_Task instructions_
Nothing but the lines from the one containing "44 Bytes (1000, 1780)" through the one containing "IGN (1042, 1807)", both included, should be given again, each exactly as written below.

_Data provided_
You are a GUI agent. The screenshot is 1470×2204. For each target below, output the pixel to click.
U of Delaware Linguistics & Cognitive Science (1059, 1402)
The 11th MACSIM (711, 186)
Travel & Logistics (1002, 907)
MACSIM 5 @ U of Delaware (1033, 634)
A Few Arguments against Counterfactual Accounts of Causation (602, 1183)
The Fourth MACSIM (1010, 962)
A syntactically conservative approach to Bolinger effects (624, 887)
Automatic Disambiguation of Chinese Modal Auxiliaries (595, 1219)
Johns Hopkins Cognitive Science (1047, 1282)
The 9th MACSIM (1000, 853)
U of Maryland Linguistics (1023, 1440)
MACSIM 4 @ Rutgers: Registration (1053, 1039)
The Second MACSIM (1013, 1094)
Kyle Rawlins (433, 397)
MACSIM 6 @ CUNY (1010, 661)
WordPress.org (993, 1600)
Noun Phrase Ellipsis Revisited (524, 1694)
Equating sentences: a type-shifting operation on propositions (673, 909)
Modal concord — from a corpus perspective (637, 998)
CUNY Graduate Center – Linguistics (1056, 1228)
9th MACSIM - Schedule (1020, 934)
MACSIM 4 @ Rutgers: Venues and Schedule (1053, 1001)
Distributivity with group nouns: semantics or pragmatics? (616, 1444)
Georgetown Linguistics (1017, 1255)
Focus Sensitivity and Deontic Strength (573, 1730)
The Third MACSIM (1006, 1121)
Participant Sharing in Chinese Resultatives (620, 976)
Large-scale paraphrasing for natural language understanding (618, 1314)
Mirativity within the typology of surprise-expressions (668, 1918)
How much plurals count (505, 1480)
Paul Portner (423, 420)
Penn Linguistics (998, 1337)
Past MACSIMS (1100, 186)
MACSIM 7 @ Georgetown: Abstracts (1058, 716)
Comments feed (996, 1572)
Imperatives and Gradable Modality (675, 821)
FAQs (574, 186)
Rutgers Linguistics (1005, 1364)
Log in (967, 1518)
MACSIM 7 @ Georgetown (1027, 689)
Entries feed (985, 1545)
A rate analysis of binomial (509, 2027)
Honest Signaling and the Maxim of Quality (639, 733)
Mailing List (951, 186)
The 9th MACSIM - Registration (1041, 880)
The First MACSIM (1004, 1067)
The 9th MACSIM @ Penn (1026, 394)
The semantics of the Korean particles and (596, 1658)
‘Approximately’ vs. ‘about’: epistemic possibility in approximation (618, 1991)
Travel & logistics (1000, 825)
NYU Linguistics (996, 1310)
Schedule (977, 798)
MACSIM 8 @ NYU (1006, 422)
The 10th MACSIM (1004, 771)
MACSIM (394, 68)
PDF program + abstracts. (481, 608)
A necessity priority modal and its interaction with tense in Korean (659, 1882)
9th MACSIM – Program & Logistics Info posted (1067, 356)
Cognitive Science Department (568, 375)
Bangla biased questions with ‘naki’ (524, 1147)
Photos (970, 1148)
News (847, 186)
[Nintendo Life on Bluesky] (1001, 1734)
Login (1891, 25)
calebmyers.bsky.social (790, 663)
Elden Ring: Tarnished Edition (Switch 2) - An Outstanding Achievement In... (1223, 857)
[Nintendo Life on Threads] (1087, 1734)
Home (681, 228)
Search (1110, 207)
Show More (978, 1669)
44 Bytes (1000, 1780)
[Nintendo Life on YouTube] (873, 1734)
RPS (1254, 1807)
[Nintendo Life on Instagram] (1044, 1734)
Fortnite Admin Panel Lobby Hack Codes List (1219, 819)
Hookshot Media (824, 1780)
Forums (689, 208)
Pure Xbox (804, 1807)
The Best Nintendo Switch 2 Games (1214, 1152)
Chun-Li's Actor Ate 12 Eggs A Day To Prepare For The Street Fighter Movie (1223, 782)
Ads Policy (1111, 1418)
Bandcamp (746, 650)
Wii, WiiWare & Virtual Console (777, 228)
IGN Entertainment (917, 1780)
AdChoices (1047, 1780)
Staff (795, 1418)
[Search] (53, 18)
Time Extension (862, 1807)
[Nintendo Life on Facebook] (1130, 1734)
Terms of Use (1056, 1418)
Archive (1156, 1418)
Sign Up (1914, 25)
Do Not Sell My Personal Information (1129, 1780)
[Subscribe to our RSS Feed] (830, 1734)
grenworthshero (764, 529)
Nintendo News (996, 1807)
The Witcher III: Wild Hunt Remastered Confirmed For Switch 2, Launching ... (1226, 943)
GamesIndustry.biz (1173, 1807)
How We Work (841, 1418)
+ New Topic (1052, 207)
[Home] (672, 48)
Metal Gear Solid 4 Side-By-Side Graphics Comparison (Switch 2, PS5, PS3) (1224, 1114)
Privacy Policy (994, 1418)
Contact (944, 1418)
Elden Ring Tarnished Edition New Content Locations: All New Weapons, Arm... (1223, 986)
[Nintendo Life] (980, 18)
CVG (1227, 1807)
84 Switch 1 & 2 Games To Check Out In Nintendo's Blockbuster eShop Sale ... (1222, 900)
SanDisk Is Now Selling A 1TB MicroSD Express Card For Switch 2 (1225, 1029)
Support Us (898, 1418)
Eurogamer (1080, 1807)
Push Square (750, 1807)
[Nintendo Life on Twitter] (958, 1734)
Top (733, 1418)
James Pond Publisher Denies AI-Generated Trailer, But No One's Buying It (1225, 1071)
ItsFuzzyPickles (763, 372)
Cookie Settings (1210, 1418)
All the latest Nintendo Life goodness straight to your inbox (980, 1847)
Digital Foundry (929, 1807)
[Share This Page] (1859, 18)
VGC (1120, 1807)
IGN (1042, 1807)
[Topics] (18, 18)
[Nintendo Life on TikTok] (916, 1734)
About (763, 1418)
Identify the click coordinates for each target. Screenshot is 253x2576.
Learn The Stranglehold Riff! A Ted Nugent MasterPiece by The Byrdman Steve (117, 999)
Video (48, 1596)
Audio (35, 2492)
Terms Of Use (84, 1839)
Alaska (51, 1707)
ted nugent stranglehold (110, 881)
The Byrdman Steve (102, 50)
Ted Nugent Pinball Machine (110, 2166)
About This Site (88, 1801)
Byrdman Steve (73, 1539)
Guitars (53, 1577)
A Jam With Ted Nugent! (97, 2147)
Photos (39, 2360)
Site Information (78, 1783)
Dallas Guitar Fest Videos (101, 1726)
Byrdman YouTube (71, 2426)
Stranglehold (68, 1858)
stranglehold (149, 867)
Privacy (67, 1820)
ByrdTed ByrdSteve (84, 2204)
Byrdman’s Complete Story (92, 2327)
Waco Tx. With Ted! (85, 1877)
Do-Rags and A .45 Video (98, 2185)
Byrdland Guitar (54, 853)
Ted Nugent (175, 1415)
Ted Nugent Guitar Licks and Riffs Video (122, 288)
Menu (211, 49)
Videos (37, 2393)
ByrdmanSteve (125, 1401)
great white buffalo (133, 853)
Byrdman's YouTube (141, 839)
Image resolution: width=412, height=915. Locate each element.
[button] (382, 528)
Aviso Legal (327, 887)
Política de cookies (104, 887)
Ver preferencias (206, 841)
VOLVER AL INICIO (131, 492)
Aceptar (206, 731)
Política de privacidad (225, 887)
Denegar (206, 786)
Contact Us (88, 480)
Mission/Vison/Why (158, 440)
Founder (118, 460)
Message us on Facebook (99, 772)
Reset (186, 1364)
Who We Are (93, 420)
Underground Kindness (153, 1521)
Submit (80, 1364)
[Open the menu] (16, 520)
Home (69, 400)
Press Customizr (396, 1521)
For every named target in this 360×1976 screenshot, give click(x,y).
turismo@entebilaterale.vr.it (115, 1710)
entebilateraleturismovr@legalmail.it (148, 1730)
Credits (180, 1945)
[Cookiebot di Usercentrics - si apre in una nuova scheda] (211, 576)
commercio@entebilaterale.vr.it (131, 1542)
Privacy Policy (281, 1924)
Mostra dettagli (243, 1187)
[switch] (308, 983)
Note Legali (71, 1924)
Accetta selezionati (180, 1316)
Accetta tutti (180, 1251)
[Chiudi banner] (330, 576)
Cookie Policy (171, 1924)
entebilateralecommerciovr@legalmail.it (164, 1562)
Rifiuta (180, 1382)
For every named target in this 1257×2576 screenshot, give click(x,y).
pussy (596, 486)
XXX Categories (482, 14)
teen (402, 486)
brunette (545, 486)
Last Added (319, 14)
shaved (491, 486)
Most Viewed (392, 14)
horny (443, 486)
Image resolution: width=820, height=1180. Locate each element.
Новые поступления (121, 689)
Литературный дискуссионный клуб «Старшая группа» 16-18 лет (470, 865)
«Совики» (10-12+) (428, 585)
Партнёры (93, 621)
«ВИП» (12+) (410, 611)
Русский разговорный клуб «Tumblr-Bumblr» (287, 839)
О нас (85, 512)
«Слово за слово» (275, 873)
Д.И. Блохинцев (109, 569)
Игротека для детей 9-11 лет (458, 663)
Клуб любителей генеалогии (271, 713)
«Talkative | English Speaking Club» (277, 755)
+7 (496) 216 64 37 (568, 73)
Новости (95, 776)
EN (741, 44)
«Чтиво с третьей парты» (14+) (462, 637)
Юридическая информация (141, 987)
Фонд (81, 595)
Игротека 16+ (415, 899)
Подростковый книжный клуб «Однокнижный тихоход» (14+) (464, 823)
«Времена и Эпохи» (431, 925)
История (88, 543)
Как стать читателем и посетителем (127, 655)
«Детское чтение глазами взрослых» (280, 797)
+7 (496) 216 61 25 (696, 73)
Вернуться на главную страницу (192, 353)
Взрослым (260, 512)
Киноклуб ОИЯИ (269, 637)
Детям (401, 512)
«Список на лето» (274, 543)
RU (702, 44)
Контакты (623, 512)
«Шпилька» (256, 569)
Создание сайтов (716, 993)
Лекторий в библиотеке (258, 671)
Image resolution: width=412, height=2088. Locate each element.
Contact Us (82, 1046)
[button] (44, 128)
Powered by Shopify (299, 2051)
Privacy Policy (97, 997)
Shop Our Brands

_Result for this exercise_
44 Bytes (1000, 1780)
[Nintendo Life on YouTube] (873, 1734)
RPS (1254, 1807)
[Nintendo Life on Instagram] (1044, 1734)
Fortnite Admin Panel Lobby Hack Codes List (1219, 819)
Hookshot Media (824, 1780)
Forums (689, 208)
Pure Xbox (804, 1807)
The Best Nintendo Switch 2 Games (1214, 1152)
Chun-Li's Actor Ate 12 Eggs A Day To Prepare For The Street Fighter Movie (1223, 782)
Ads Policy (1111, 1418)
Bandcamp (746, 650)
Wii, WiiWare & Virtual Console (777, 228)
IGN Entertainment (917, 1780)
AdChoices (1047, 1780)
Staff (795, 1418)
[Search] (53, 18)
Time Extension (862, 1807)
[Nintendo Life on Facebook] (1130, 1734)
Terms of Use (1056, 1418)
Archive (1156, 1418)
Sign Up (1914, 25)
Do Not Sell My Personal Information (1129, 1780)
[Subscribe to our RSS Feed] (830, 1734)
grenworthshero (764, 529)
Nintendo News (996, 1807)
The Witcher III: Wild Hunt Remastered Confirmed For Switch 2, Launching ... (1226, 943)
GamesIndustry.biz (1173, 1807)
How We Work (841, 1418)
+ New Topic (1052, 207)
[Home] (672, 48)
Metal Gear Solid 4 Side-By-Side Graphics Comparison (Switch 2, PS5, PS3) (1224, 1114)
Privacy Policy (994, 1418)
Contact (944, 1418)
Elden Ring Tarnished Edition New Content Locations: All New Weapons, Arm... (1223, 986)
[Nintendo Life] (980, 18)
CVG (1227, 1807)
84 Switch 1 & 2 Games To Check Out In Nintendo's Blockbuster eShop Sale ... (1222, 900)
SanDisk Is Now Selling A 1TB MicroSD Express Card For Switch 2 (1225, 1029)
Support Us (898, 1418)
Eurogamer (1080, 1807)
Push Square (750, 1807)
[Nintendo Life on Twitter] (958, 1734)
Top (733, 1418)
James Pond Publisher Denies AI-Generated Trailer, But No One's Buying It (1225, 1071)
ItsFuzzyPickles (763, 372)
Cookie Settings (1210, 1418)
All the latest Nintendo Life goodness straight to your inbox (980, 1847)
Digital Foundry (929, 1807)
[Share This Page] (1859, 18)
VGC (1120, 1807)
IGN (1042, 1807)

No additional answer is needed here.